The association said the draft guidelines are “especially timely” in light of a recent fraud alert released by the DHHS’ Office of the Inspector General (OIG), which notified pharmacists that some prescription drug marketing practices potentially violate the Medicare and Medicaid anti-kickback statute (Scrip No 1953, p 18). The association is circulating the guidelines to members for comment, and plans to have the document reviewed by state pharmacy associations, manufacturers, several state attorneys general, the OIG, and the FDA.

“Disclosure of all material facts about a programme (including the existence of and amount of the remuneration received by the pharmacist from the programme sponsor) must be made to patients so that they can make fully informed decisions about whether or not they wish to participate in the sponsored programme”, the guidelines state. Disclosure must either be directly to patients or through pharmacists and/or prescribers, and sponsored programmes must document that the patient has 1) received all material facts about the programme, and 2) given his or her consent to participate in the programme.

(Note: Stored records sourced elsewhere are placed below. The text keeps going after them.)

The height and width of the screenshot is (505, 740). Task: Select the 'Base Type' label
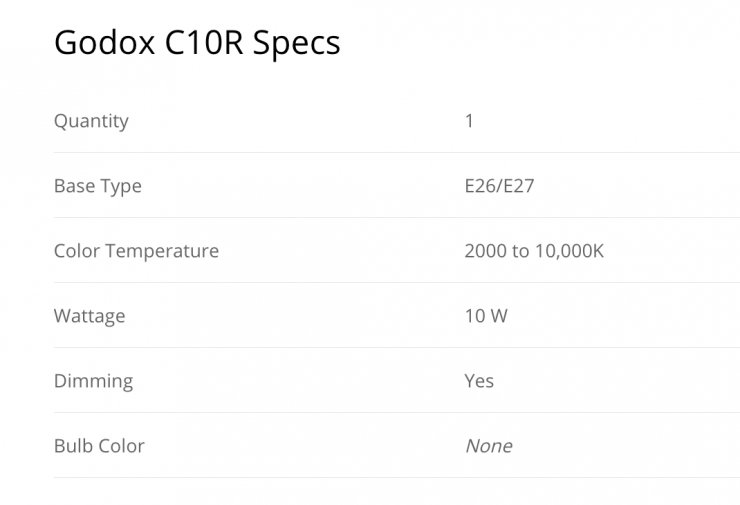[97, 186]
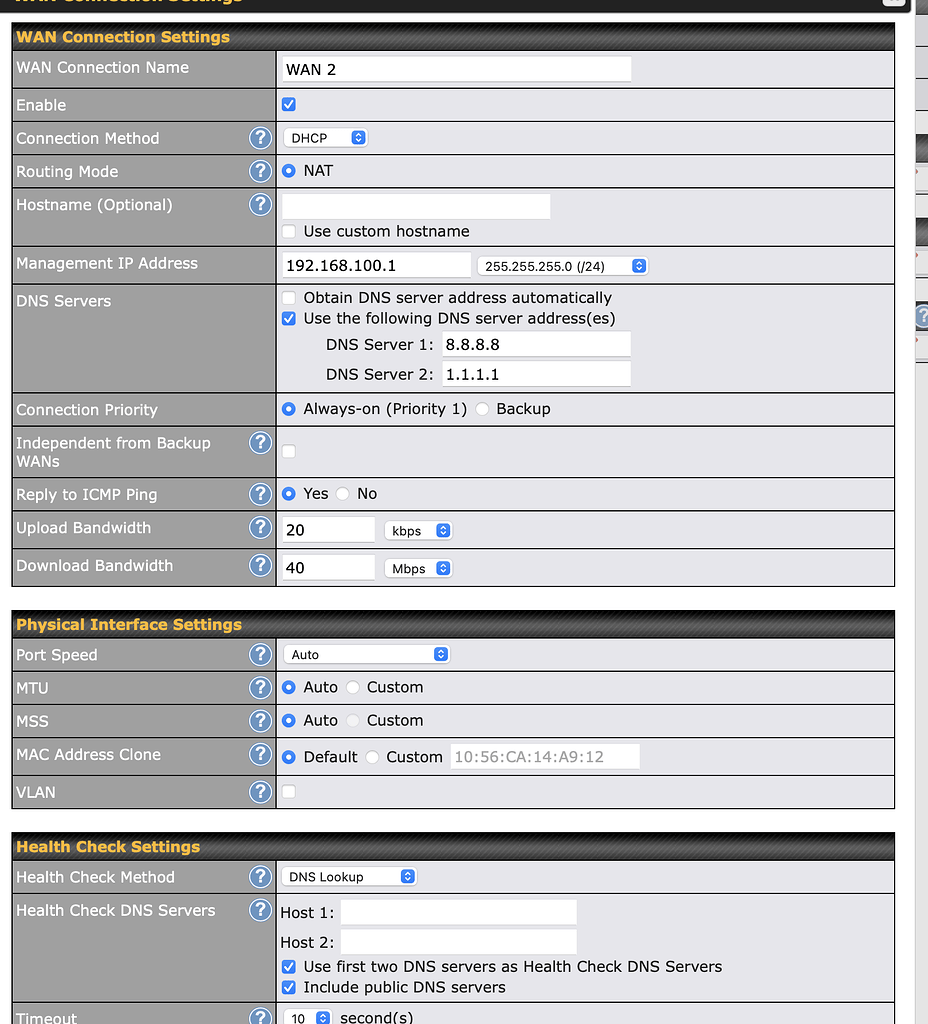Image resolution: width=928 pixels, height=1024 pixels.
Task: Set Reply to ICMP Ping to No
Action: click(343, 494)
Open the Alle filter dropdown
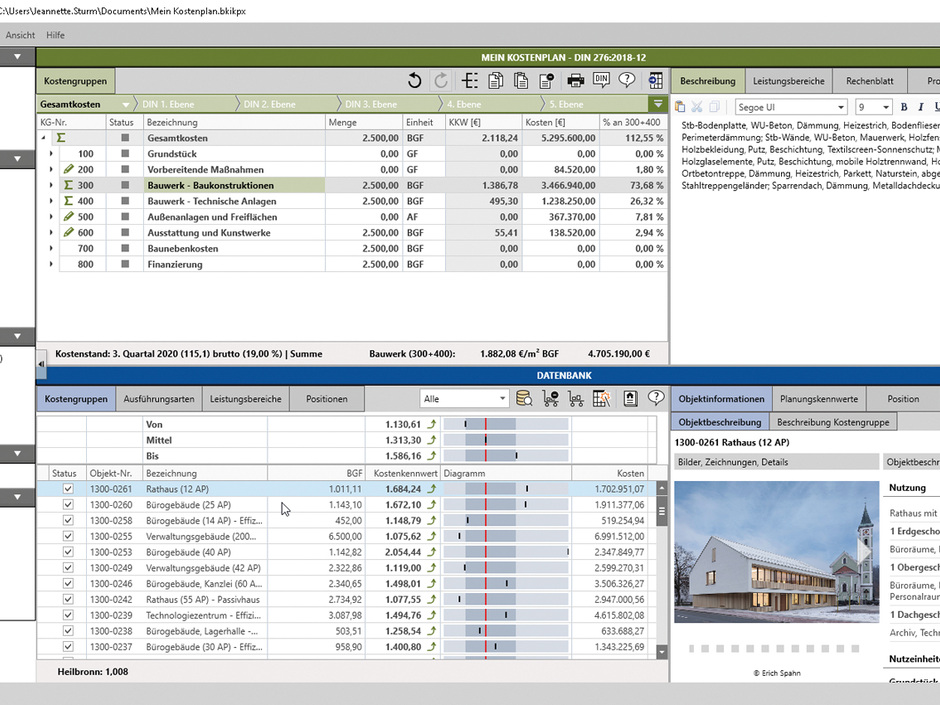Screen dimensions: 940x705 [464, 399]
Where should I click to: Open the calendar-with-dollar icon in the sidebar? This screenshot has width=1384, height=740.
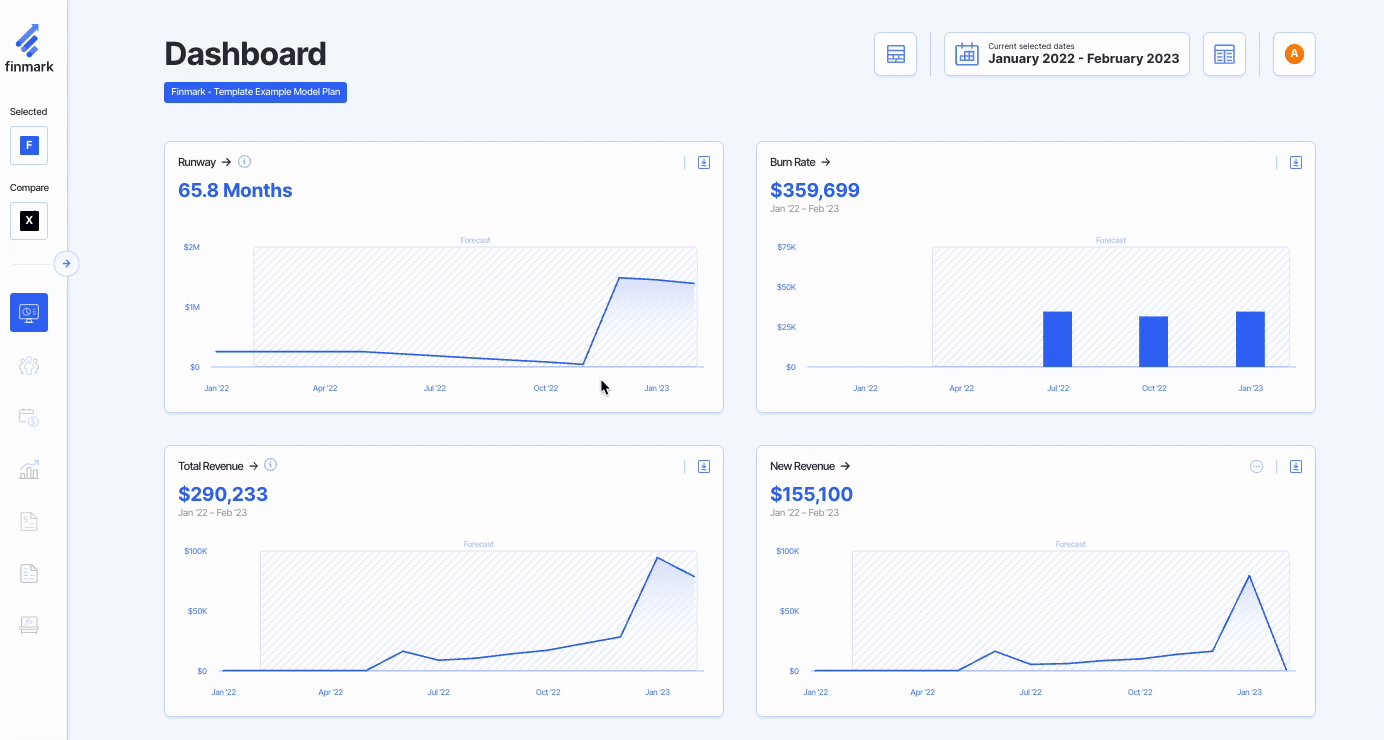(29, 417)
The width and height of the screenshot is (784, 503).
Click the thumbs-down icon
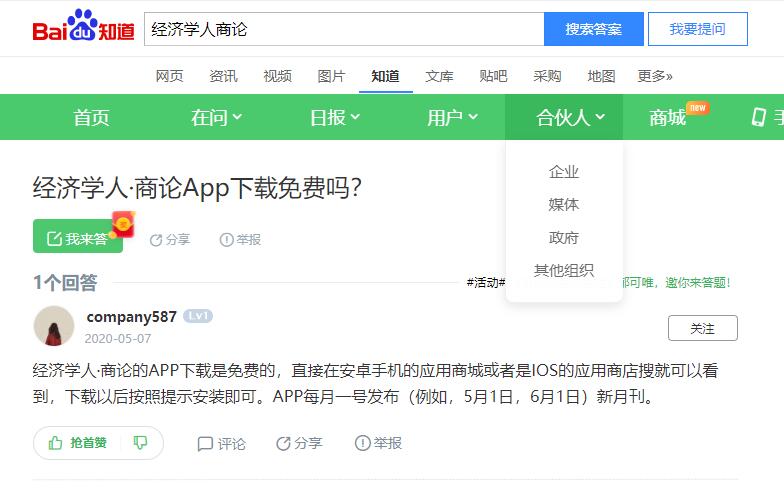click(141, 443)
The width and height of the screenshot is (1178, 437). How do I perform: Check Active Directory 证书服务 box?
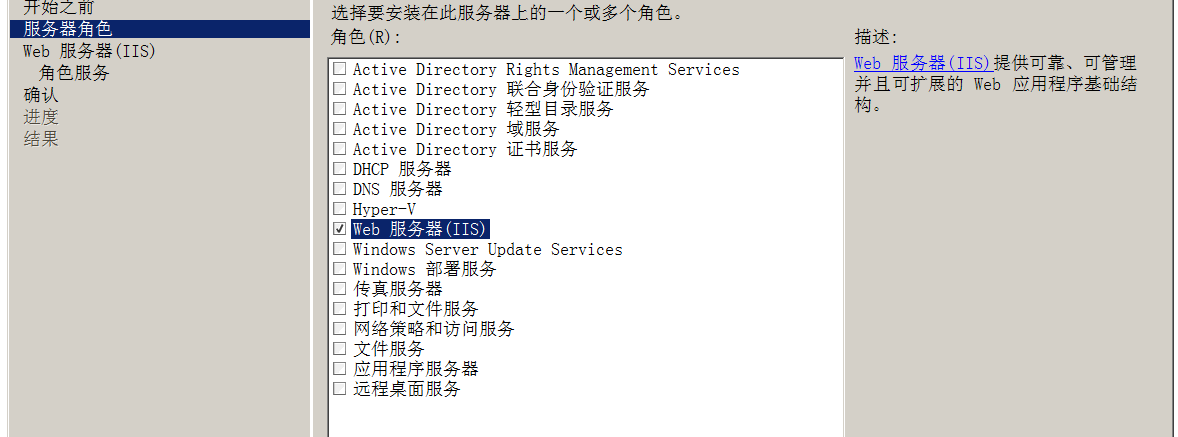(x=340, y=149)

The guidelines would allow participation is sponsored programmes as long as patients or their health plans received therapeutic and/or economic benefits. The draft states: “The wellbeing of the patient is the paramount consideration in the design, development, and implementation of all these programmes, regardless of the sponsor.” Programmes that are therapeautically or economically neutral to the patient, but result in economic savings to the provider or health plan, are also acceptable.

…fair remuneration
The APhA has said on several occasions that it supports compensation for pharmacists’ services, particularly “cognitive services” (ie when a pharmacist counsels patients to check the suitability of the medication to general wellbeing, etc). The guidelines state that reimbursement to pharmacists has historically been tied to the cost of the medication, rather than the value of services provided to patients. “APhA supports seperate payment systems that distinguish between compensation for the provision of pharmaceutical care and other cognitive services, and reimbursement for product distribution,” the draft notes.

Some community pharmacists have argued that drug-switch programmes are at least an attempt to compenstate pharmacists for providing extra services which might improve the quality of care. These same pharmacists also question why they have been singled out by attorneys general and the Inspector General – particularly when similar drug-switch programmes are being used in hospital and health maintenance organisation formularies, and by mail-order companies and pharmacy benefit management units.

…patient privacy
The guidelines also address the issue of patient privacy. “Preventing disclosure of patient-specific information to non-healthcare providers without explicit patient approval is paramount,” the guidelines maintain. Patient specific information – such as name of the patient, the amount of the prescription dispensed, the diagnosis or medical condition of the patient, the name of the prescriber – may be revealed by pharmacists only with the consent of the patient.

…state actions
Over the past year, companies have been critised for offering payments (so-called “bounties”) to pharmacists in return for patient counselling involving suggestions that patients switch their medicines. The legality of Miles’ programme for its Adalat CC and Upjohn’s for Glynase PresTab were eventually challenged by state authorities, which brought civil charges. The companies, without admitting any wrongdoing, stopped the efforts and settled the charages for $605,000 and $672,000 respectively. There were concerns that the programmes may have violated state consumer protection laws because the payments to pharmacist were not disclosed to doctors and patients, the states said (Scrip Nos 1947, p 15 & 1913, p 15).

In a recent letter to the state board of pharmacy, Minnesota attorney general Hubert Humphrey said that the trust in pharmacies “as sources of independent, neutral, professional health services…must not be subverted through hidden payments to [them] from drug manufacturers for promoting or favouring the manufacturer’s products.”